====== Data for processing ======

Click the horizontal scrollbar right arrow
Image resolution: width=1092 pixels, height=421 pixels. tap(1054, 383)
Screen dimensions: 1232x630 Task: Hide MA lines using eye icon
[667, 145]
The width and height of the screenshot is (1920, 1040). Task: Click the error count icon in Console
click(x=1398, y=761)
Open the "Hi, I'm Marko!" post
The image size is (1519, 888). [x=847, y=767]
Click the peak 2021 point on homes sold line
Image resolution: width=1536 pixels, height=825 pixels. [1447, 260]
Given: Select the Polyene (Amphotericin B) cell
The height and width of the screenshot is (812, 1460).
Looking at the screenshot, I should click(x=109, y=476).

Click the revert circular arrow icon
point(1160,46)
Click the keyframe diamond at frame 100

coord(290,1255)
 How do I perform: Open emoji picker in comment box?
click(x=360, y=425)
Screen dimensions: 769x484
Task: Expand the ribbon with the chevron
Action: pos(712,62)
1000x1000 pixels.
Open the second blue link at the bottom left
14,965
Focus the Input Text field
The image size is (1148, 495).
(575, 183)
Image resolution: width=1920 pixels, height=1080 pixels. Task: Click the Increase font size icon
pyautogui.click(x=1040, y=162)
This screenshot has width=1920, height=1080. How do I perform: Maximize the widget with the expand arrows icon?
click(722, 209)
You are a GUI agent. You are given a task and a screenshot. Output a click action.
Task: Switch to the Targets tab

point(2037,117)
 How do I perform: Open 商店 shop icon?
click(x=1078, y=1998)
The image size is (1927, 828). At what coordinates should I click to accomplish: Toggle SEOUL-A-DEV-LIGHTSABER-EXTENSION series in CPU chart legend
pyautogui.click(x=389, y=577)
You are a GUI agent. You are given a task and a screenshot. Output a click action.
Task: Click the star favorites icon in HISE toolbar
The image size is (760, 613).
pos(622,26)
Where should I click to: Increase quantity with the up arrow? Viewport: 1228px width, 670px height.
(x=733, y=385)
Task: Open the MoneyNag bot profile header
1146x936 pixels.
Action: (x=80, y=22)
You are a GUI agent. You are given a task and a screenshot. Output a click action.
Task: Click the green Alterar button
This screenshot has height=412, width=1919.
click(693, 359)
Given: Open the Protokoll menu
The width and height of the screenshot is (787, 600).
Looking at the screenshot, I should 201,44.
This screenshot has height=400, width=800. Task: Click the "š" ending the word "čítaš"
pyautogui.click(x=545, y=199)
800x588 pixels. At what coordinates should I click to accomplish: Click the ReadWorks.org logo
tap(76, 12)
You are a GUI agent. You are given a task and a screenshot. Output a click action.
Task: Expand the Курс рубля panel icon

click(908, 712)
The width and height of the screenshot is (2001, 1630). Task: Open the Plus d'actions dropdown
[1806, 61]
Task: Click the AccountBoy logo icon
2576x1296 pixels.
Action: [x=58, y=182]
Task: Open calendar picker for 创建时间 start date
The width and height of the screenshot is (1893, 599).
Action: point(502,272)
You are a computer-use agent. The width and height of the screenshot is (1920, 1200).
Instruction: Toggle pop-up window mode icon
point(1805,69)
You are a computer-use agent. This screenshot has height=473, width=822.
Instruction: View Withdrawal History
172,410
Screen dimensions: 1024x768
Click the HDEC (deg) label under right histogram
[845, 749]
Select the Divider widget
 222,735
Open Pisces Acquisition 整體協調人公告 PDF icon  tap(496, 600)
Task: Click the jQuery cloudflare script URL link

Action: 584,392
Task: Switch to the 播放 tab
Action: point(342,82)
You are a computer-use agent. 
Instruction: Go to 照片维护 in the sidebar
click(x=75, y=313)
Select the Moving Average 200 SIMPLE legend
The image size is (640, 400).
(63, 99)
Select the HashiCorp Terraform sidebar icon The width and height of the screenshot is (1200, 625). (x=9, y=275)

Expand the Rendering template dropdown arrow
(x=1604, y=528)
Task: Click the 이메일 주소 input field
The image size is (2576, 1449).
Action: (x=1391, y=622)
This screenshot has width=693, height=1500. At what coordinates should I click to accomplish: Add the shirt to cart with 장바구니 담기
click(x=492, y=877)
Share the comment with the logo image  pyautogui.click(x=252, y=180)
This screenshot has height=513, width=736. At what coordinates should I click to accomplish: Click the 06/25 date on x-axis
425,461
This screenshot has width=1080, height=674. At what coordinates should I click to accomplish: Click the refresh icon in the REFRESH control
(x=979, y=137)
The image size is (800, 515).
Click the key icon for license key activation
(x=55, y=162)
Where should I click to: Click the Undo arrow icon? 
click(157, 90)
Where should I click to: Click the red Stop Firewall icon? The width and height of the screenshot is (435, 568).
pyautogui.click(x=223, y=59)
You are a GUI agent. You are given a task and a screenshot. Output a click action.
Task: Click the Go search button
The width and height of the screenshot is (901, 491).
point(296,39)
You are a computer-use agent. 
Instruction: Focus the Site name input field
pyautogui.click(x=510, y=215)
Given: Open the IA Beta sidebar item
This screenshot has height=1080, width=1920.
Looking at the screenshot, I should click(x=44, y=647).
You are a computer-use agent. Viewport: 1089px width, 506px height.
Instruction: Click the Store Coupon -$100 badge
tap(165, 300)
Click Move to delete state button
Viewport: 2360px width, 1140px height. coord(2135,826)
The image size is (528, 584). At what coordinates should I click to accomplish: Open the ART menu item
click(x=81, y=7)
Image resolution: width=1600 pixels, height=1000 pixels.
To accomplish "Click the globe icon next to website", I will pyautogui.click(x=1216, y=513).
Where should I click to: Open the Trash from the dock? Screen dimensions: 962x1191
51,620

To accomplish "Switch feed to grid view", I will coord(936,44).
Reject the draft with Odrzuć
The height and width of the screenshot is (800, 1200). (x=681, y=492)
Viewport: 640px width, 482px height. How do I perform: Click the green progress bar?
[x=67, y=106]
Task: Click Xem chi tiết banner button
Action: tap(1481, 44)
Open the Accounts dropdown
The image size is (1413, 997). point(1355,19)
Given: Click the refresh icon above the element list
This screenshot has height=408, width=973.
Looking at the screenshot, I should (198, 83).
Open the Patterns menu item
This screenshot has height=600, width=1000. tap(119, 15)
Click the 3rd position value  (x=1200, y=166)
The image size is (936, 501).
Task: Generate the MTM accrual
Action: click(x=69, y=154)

======

Exercise:
Could you write out all the entries again with every "How do I perform" changed to "How would I perform" and nothing else altered?

Complete output:
Click the horizontal scrollbar right arrow
Image resolution: width=1092 pixels, height=421 pixels. tap(1054, 383)
Screen dimensions: 1232x630 Task: Hide MA lines using eye icon
[667, 145]
The width and height of the screenshot is (1920, 1040). Task: Click the error count icon in Console
click(x=1398, y=761)
Open the "Hi, I'm Marko!" post
The image size is (1519, 888). [x=847, y=767]
Click the peak 2021 point on homes sold line
Image resolution: width=1536 pixels, height=825 pixels. [1447, 260]
Given: Select the Polyene (Amphotericin B) cell
The height and width of the screenshot is (812, 1460).
Looking at the screenshot, I should click(x=109, y=476).

Click the revert circular arrow icon
point(1160,46)
Click the keyframe diamond at frame 100

coord(290,1255)
 How would I perform: Open emoji picker in comment box?
click(x=360, y=425)
Screen dimensions: 769x484
Task: Expand the ribbon with the chevron
Action: pos(712,62)
1000x1000 pixels.
Open the second blue link at the bottom left
14,965
Focus the Input Text field
The image size is (1148, 495).
(575, 183)
Image resolution: width=1920 pixels, height=1080 pixels. Task: Click the Increase font size icon
pyautogui.click(x=1040, y=162)
This screenshot has width=1920, height=1080. How would I perform: Maximize the widget with the expand arrows icon?
click(722, 209)
You are a GUI agent. You are given a task and a screenshot. Output a click action.
Task: Switch to the Targets tab

point(2037,117)
 How would I perform: Open 商店 shop icon?
click(x=1078, y=1998)
The image size is (1927, 828). At what coordinates should I click to accomplish: Toggle SEOUL-A-DEV-LIGHTSABER-EXTENSION series in CPU chart legend
pyautogui.click(x=389, y=577)
You are a GUI agent. You are given a task and a screenshot. Output a click action.
Task: Click the star favorites icon in HISE toolbar
The image size is (760, 613).
pos(622,26)
Where should I click to: Increase quantity with the up arrow? Viewport: 1228px width, 670px height.
(x=733, y=385)
Task: Open the MoneyNag bot profile header
1146x936 pixels.
Action: (x=80, y=22)
You are a GUI agent. You are given a task and a screenshot. Output a click action.
Task: Click the green Alterar button
This screenshot has height=412, width=1919.
click(693, 359)
Given: Open the Protokoll menu
The width and height of the screenshot is (787, 600).
Looking at the screenshot, I should 201,44.
This screenshot has height=400, width=800. Task: Click the "š" ending the word "čítaš"
pyautogui.click(x=545, y=199)
800x588 pixels. At what coordinates should I click to accomplish: Click the ReadWorks.org logo
tap(76, 12)
You are a GUI agent. You are given a task and a screenshot. Output a click action.
Task: Expand the Курс рубля panel icon

click(908, 712)
The width and height of the screenshot is (2001, 1630). Task: Open the Plus d'actions dropdown
[1806, 61]
Task: Click the AccountBoy logo icon
2576x1296 pixels.
Action: [x=58, y=182]
Task: Open calendar picker for 创建时间 start date
The width and height of the screenshot is (1893, 599).
Action: point(502,272)
You are a computer-use agent. The width and height of the screenshot is (1920, 1200).
Instruction: Toggle pop-up window mode icon
point(1805,69)
You are a computer-use agent. This screenshot has height=473, width=822.
Instruction: View Withdrawal History
172,410
Screen dimensions: 1024x768
Click the HDEC (deg) label under right histogram
[845, 749]
Select the Divider widget
 222,735
Open Pisces Acquisition 整體協調人公告 PDF icon  tap(496, 600)
Task: Click the jQuery cloudflare script URL link

Action: 584,392
Task: Switch to the 播放 tab
Action: point(342,82)
You are a computer-use agent. 
Instruction: Go to 照片维护 in the sidebar
click(x=75, y=313)
Select the Moving Average 200 SIMPLE legend
The image size is (640, 400).
(63, 99)
Select the HashiCorp Terraform sidebar icon The width and height of the screenshot is (1200, 625). (x=9, y=275)

Expand the Rendering template dropdown arrow
(x=1604, y=528)
Task: Click the 이메일 주소 input field
The image size is (2576, 1449).
Action: (x=1391, y=622)
This screenshot has width=693, height=1500. At what coordinates should I click to accomplish: Add the shirt to cart with 장바구니 담기
click(x=492, y=877)
Share the comment with the logo image  pyautogui.click(x=252, y=180)
This screenshot has height=513, width=736. At what coordinates should I click to accomplish: Click the 06/25 date on x-axis
425,461
This screenshot has width=1080, height=674. At what coordinates should I click to accomplish: Click the refresh icon in the REFRESH control
(x=979, y=137)
The image size is (800, 515).
Click the key icon for license key activation
(x=55, y=162)
Where should I click to: Click the Undo arrow icon? 
click(157, 90)
Where should I click to: Click the red Stop Firewall icon? The width and height of the screenshot is (435, 568).
pyautogui.click(x=223, y=59)
You are a GUI agent. You are given a task and a screenshot. Output a click action.
Task: Click the Go search button
The width and height of the screenshot is (901, 491).
point(296,39)
You are a computer-use agent. 
Instruction: Focus the Site name input field
pyautogui.click(x=510, y=215)
Given: Open the IA Beta sidebar item
This screenshot has height=1080, width=1920.
Looking at the screenshot, I should click(x=44, y=647).
You are a computer-use agent. Viewport: 1089px width, 506px height.
Instruction: Click the Store Coupon -$100 badge
tap(165, 300)
Click Move to delete state button
Viewport: 2360px width, 1140px height. coord(2135,826)
The image size is (528, 584). At what coordinates should I click to accomplish: Open the ART menu item
click(x=81, y=7)
Image resolution: width=1600 pixels, height=1000 pixels.
To accomplish "Click the globe icon next to website", I will pyautogui.click(x=1216, y=513).
Where should I click to: Open the Trash from the dock? Screen dimensions: 962x1191
51,620

To accomplish "Switch feed to grid view", I will coord(936,44).
Reject the draft with Odrzuć
The height and width of the screenshot is (800, 1200). (x=681, y=492)
Viewport: 640px width, 482px height. How would I perform: Click the green progress bar?
[x=67, y=106]
Task: Click Xem chi tiết banner button
Action: tap(1481, 44)
Open the Accounts dropdown
The image size is (1413, 997). point(1355,19)
Given: Click the refresh icon above the element list
This screenshot has height=408, width=973.
Looking at the screenshot, I should (198, 83).
Open the Patterns menu item
This screenshot has height=600, width=1000. tap(119, 15)
Click the 3rd position value  (x=1200, y=166)
The image size is (936, 501).
Task: Generate the MTM accrual
Action: click(x=69, y=154)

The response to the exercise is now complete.